L’antisémitisme est surtout un discours fourre-tout, caractérisé par sa plasticité et (pour utiliser un terme normalement nanti de connotations positives) sa résilience : soit on reproche aux Juifs leur misère crasseuse, soit on critique leur richesse ostentatoire ; tantôt on fustige leur absence d’enracinement, de patriotisme (p.142), tantôt on vomit Éric Zemmour et l’État d’Israël ; soit on vilipende leur couardise, soit on s’effraie des prouesses guerrières de Tsahal. Les Juifs auront toujours tort. Le discours antisémite constitue une machine autonome, condamnée à la surenchère, tournant sur elle-même indépendamment de tout ancrage concret, si fantasmé soit-il (ainsi lorsqu’on prête aux Juifs des origines africaines – p.112). Ni Drumont, ni Rebatet, ni Brasillach ne furent des écrivains importants. En dehors de Voltaire, seul Céline – que, par une aberration qui en dit plus sur notre époque que sur le Dr Destouches lui-même, on considère depuis deux décennies comme le plus grand auteur français du XXe siècle – appartient au premier rang, sans oublier Lovecraft, dont les saillies antisémites (ainsi p.157) doublent ses visions morbides de créatures venues d’outre-monde. Si Mein Kampf constitue, comme le Coran (la comparaison est de Churchill), un livre pesant et mal écrit, les pamphlets de Céline seraient-ils d’authentiques œuvres littéraires ? Ce n’est pas certain.

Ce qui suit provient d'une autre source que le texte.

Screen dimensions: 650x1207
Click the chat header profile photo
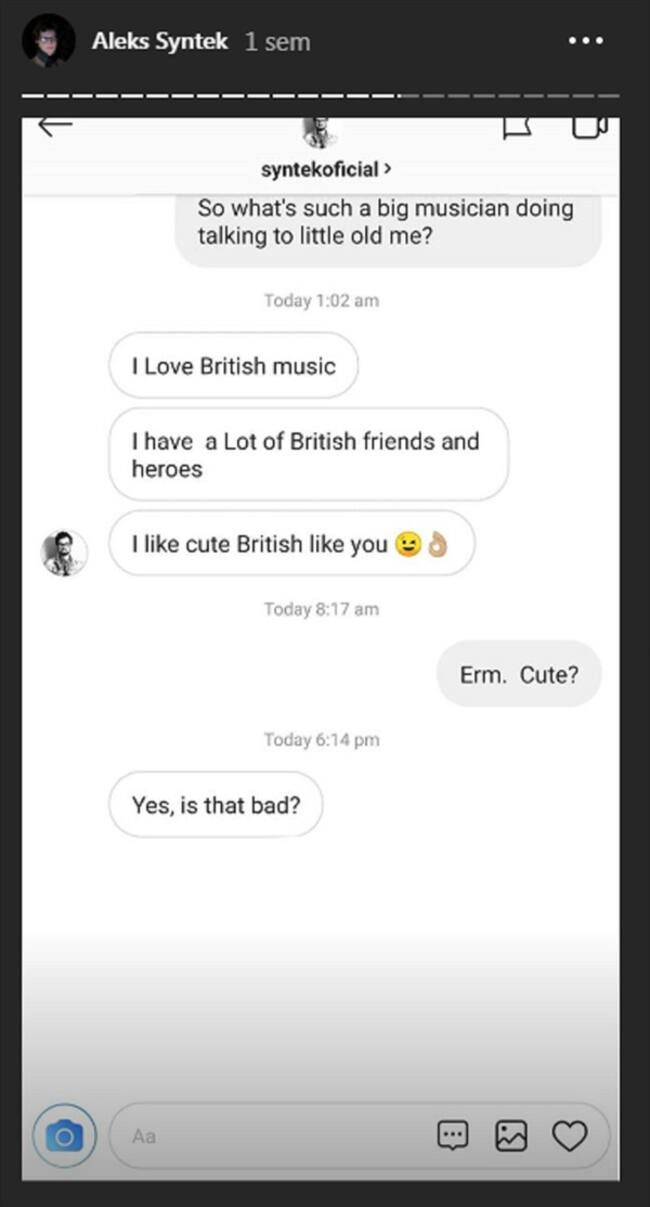(x=320, y=133)
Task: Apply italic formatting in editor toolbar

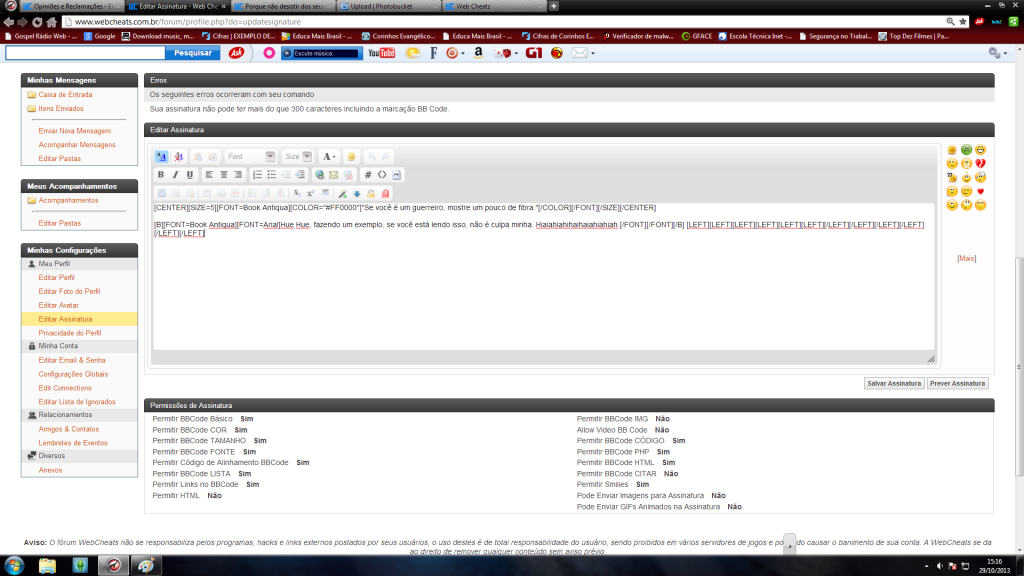Action: point(175,175)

Que cette prose émétique ait contribué à créer ou à nourrir un puissant courant d’opinion va de soi ; que ce courant d’opinion ait trouvé à se concrétiser durant les années d’occupation est une autre évidence. Mais le discours antisémite rencontra également ses limites (et peut-être contribua-t-il à les ériger), incarnées par les milliers de personnes (certaines honorées du titre de « Juste parmi les nations », d’autres à jamais inconnues) qui, au mépris de risques majeurs, sauvèrent des Juifs. L’ouvrage de Mme Serre-Floersheim se termine par un florilège commenté de textes antisémites et, ce qui est fort intéressant, de cartes postales – un medium inattendu.
Gilles Banderier
Dominique Serre-Floersheim, agrégée de Lettres et Docteur d’État, enseigne en classes préparatoires aux Grandes Écoles littéraires.